Contemplemos la paciencia de Dios e imploremos la paciencia confiada de Simeón y también de Ana, para que del mismo modo nuestros ojos vean la luz de la salvación y la lleven al mundo entero, como la llevaron en la alabanza estos dos ancianos.

Palabras del Papa al final de la santa misa

Por favor, sentaos.

Quiero agradecer al señor cardenal sus palabras que son expresión de todos, de todos los concelebrantes y de todos los participantes. Somos pocos: esta Covid nos acorrala, pero lo llevamos con paciencia. Necesitamos paciencia. Y seguir adelante, ofreciendo al Señor nuestras vidas.

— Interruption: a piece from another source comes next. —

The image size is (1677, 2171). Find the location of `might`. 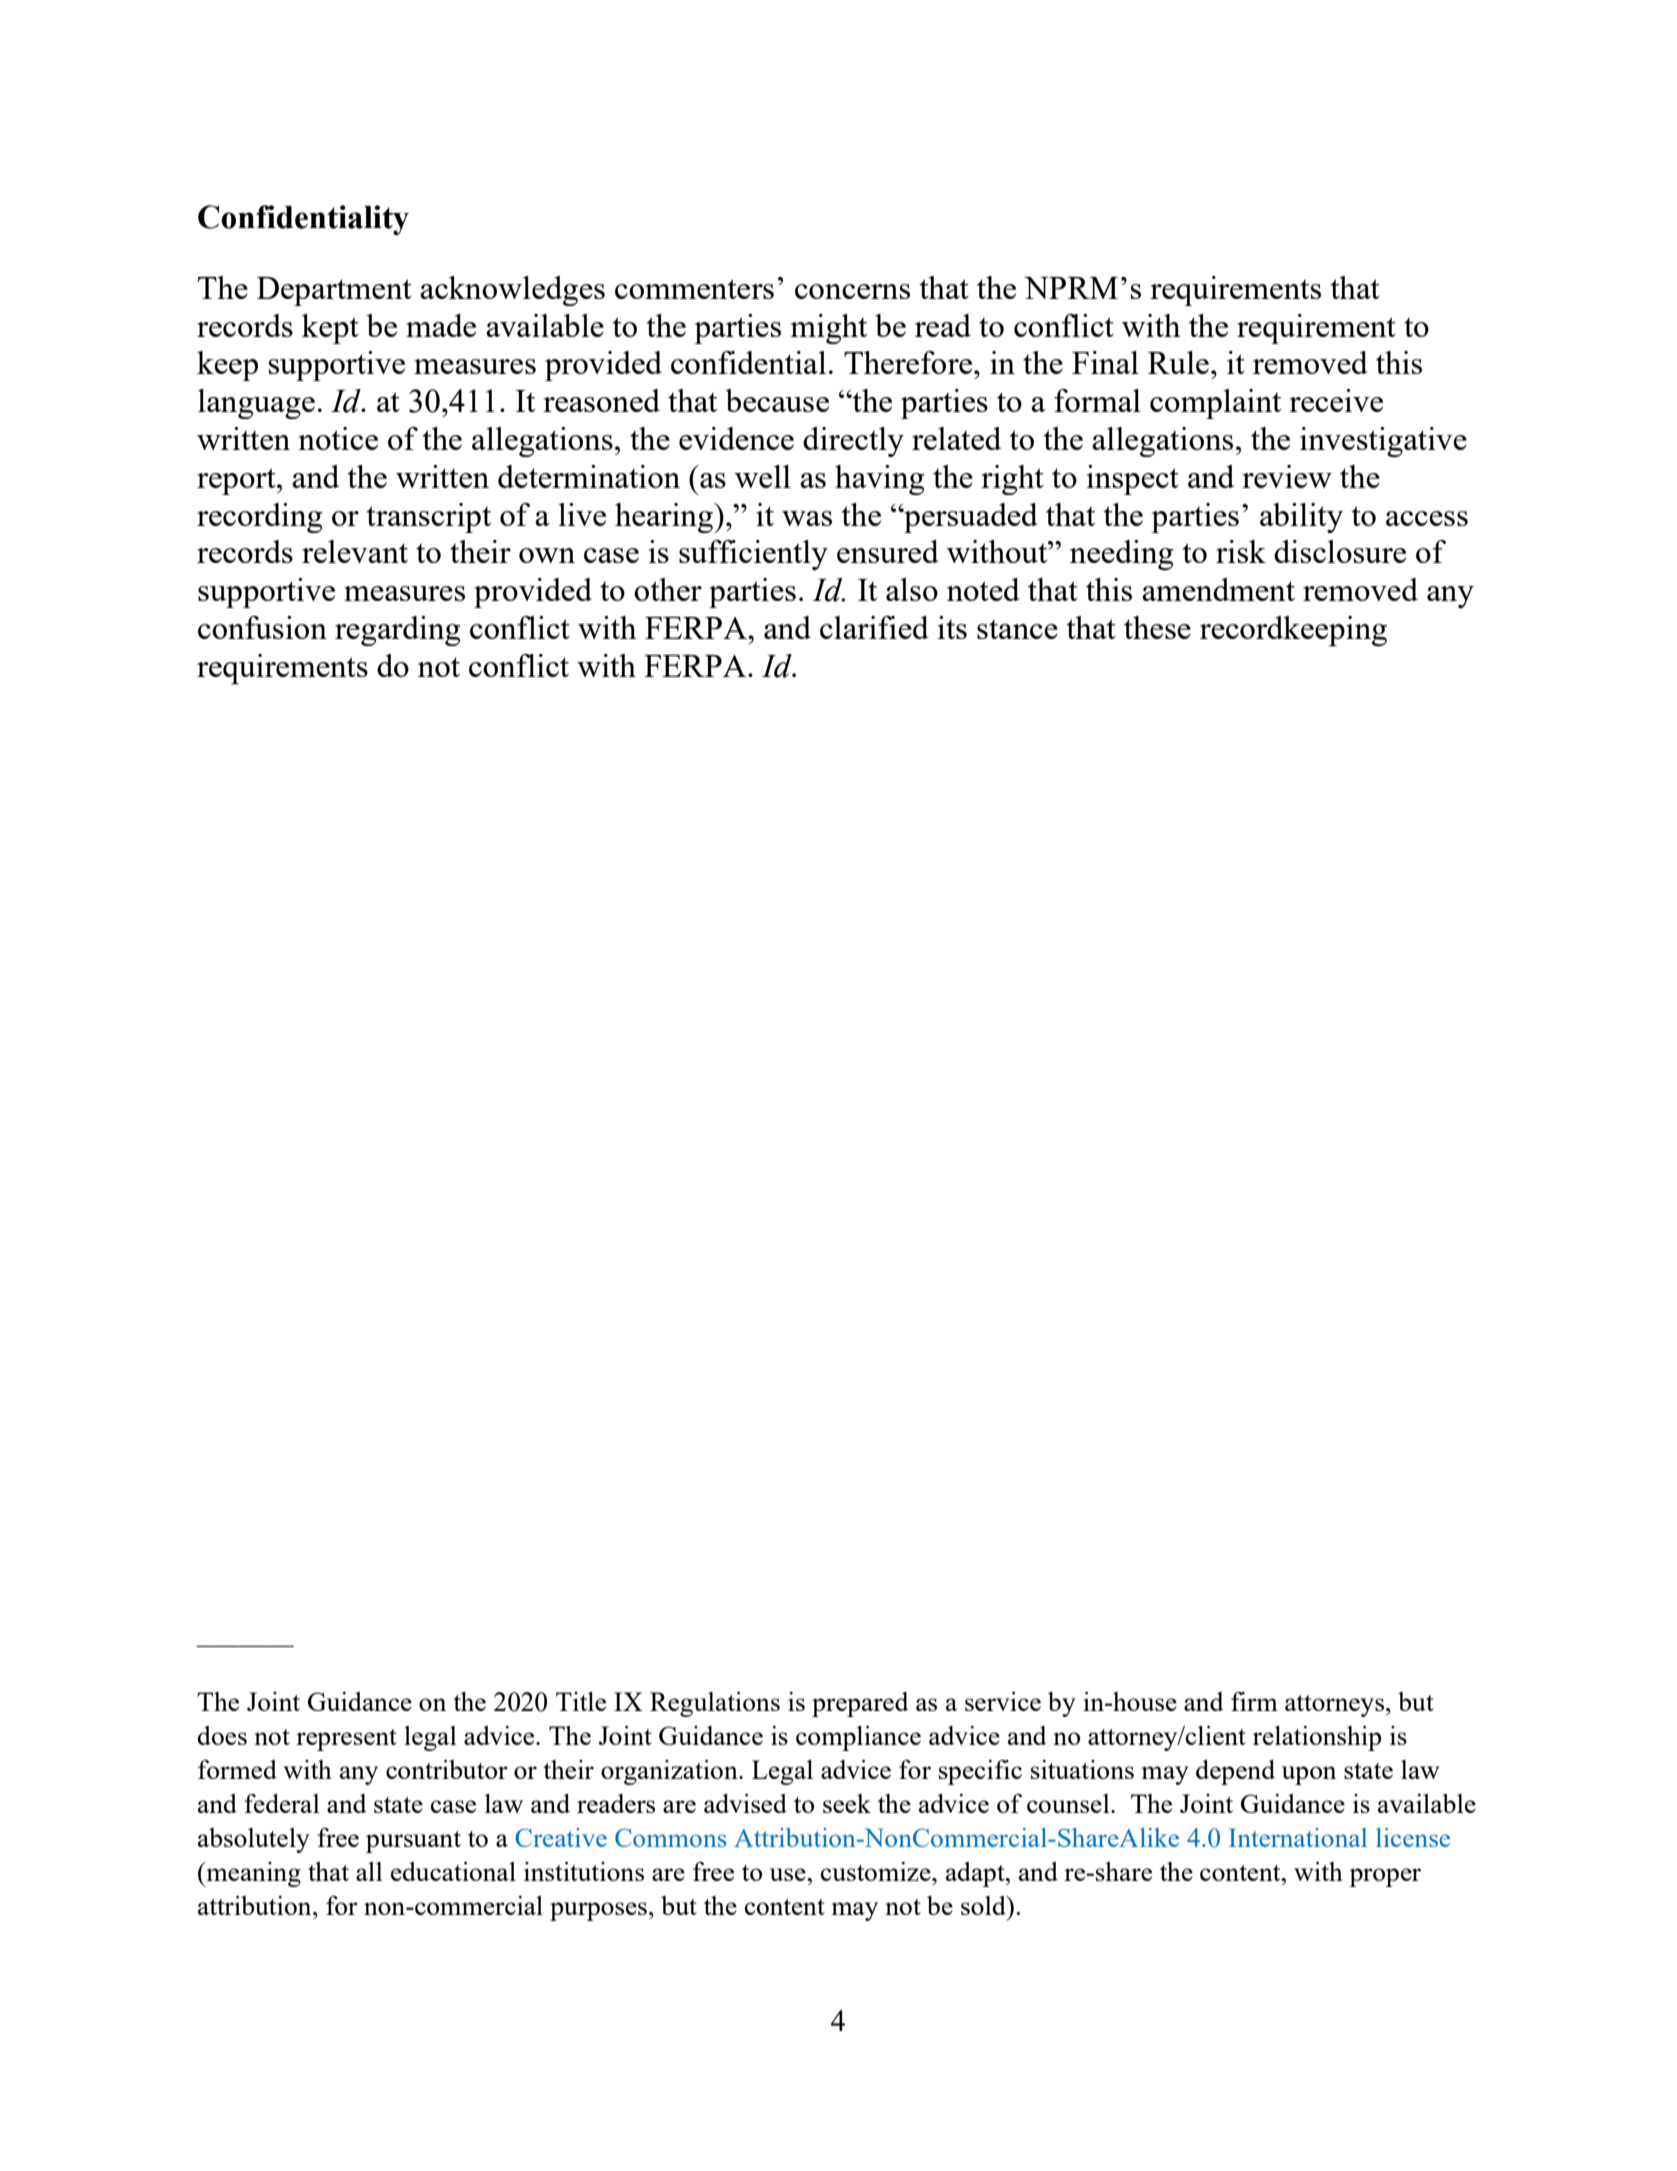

Aquella joven religiosa que acababa de entrar en el noviciado estaba contenta... Encontró a una religiosa anciana, buena, santa... "¿Cómo estás?" - "¡Esto es el paraíso, Madre!", dijo la joven. "Espera un poco: hay un purgatorio". En la vida consagrada, en la vida comunitaria: hay un purgatorio, pero se necesita paciencia para llevarlo.

Me gustaría señalar dos cosas que os podrían ayudar: Por favor, huid del chismorreo. Lo que mata la vida comunitaria es el chismorreo. No cotilléis de los demás. "¡No es fácil, padre, porque a veces te sale de dentro!" Sí, sale de dentro: de la envidia, de tantos pecados capitales que tenemos dentro. Huid.. "Pero, dígame padre, ¿no habrá alguna medicina? ¿Oración, bondad...?" Sí, hay una medicina, que es muy "casera": morderse la lengua. Antes de cotillear de los demás, muérdete la lengua, así se hinchará, te llenará la  boca y no podrás hablar mal. Por favor, huid del chismorreo que destruye la comunidad.

Y luego, la otra cosa que os recomiendo en la vida comunitaria: Siempre hay tantas cosas que no nos gustan. Del superior, del superiora, del consultor, de ese otro... Siempre tenemos cosas que no nos gustan, ¿no? No perdáis el sentido del humor, por favor: nos ayuda mucho. Es el anti-chismorreo: saber reírse de uno mismo, de las situaciones, incluso de los demás -con buen corazón-, pero sin perder el sentido del humor. Y huir del chismorreo. Esto que os recomiendo no es un consejo demasiado clerical, digamos, pero es humano: es humano para ser pacientes. No chismorrees de los demás: muérdete la lengua. Y luego, no pierdas el sentido del humor: nos ayudará mucho.

Gracias por lo que hacéis, gracias por vuestro testimonio. Gracias, muchas gracias por vuestras dificultades, por cómo las lleváis y por el mucho dolor ante las vocaciones que no llegan. Adelante, tened valor: el Señor es más grande, el Señor nos ama. ¡Vayamos tras el Señor!